Andrea Jeffery will become the first veterinary nurse to sit on RCVS Council in July. The move recognises the increasing importance of veterinary nursing as a profession, and the need for veterinary nurse input on decisions of governance that impact on the whole veterinary team.

Andrea Jeffery will take up her place as the first veterinary nurse to sit on RCVS Council from July this year. The move recognises the increasing importance of veterinary nursing as a profession, and the need for veterinary nurse input on decisions of governance that impact on the whole veterinary team.

Andrea Jeffery: the first VN to sit on RCVS CouncilThe composition of RCVS Council is dictated by the Veterinary Surgeons Act 1966: 24 elected veterinary surgeons, two appointees from each of the six approved veterinary schools and four members appointed by the Privy Council (usually three lay people and the chief veterinary officer).

Until now there has not been a place for a veterinary nurse within this mix, however, the vet school appointees do not both have to be veterinary surgeons and the University of Bristol has nominated Mrs Jeffery, who will take up her place at RCVS Day on July 2.

A past chairman and elected member of the RCVS Veterinary Nurses Council, Mrs Jeffery is programme director of the Veterinary Nursing and Bioveterinary Science programme at the University of Bristol. Liz Branscombe will continue as chairman of the Veterinary Nurses Council, and makes a report to RCVS Council each time it sits (March, June and November).
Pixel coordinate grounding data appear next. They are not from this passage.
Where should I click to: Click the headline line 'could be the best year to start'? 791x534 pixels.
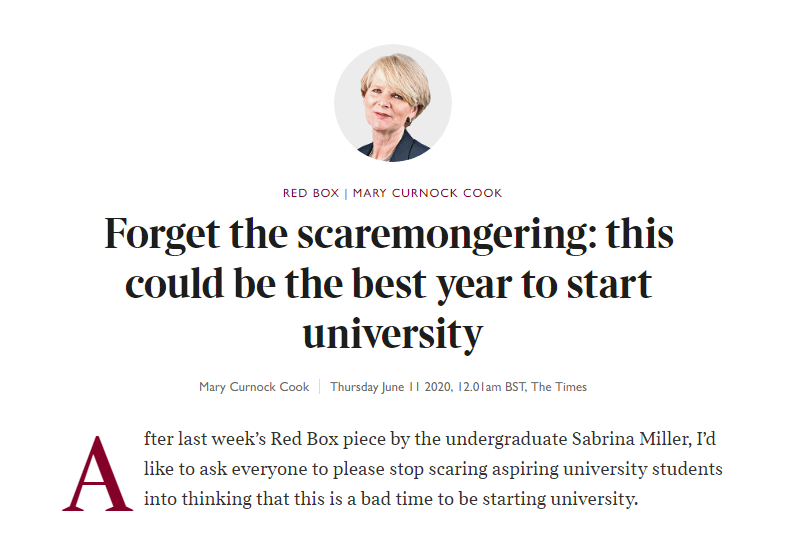[x=388, y=284]
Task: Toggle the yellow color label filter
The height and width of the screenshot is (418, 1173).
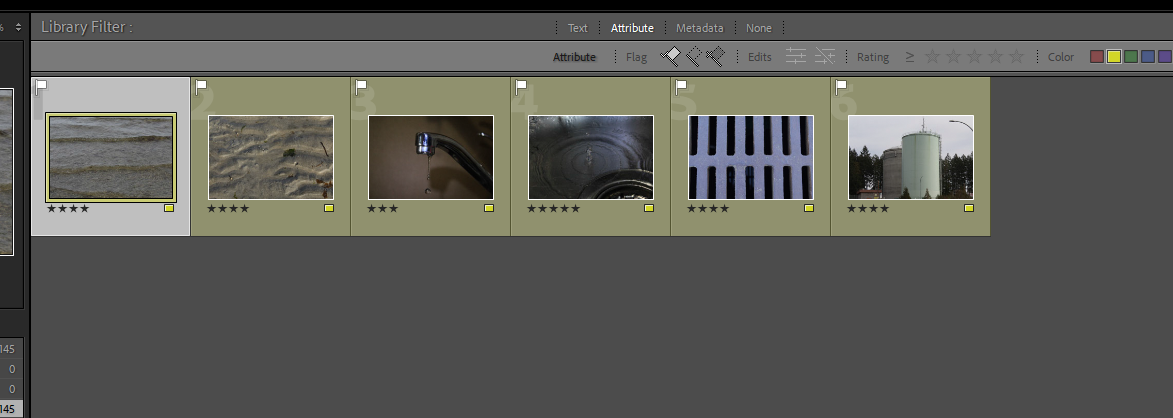Action: [x=1113, y=57]
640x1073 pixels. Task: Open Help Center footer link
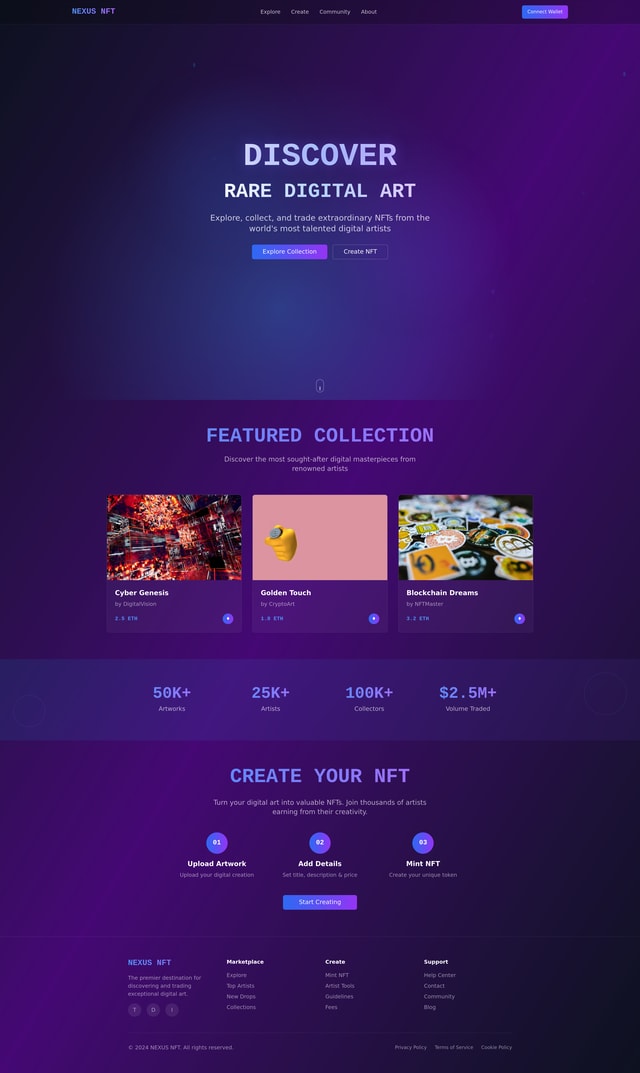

Mrs Jeffery said: “I am very grateful to Bristol for being forward-thinking and enabling a veterinary nurse to sit on RCVS Council in this way. This opportunity gives veterinary nursing a voice on council and recognises the growing maturity we have as a profession, and the contribution of veterinary nurses to the practice team. I look forward to supporting the work of Liz and the Veterinary Nurses Council.”

RCVS president Sandy Trees said: “The legislation that defines the composition of RCVS Council was put in place when veterinary nursing was in its infancy. However, I am delighted that the University of Bristol has been imaginative enough to choose Andrea as one if its appointees. It is the same spirit of doing as much as we can to modernise, in the absence of new legislation, which has led us to introduce the non-statutory regulation of veterinary nurses and the voluntary Practice Standards Scheme.”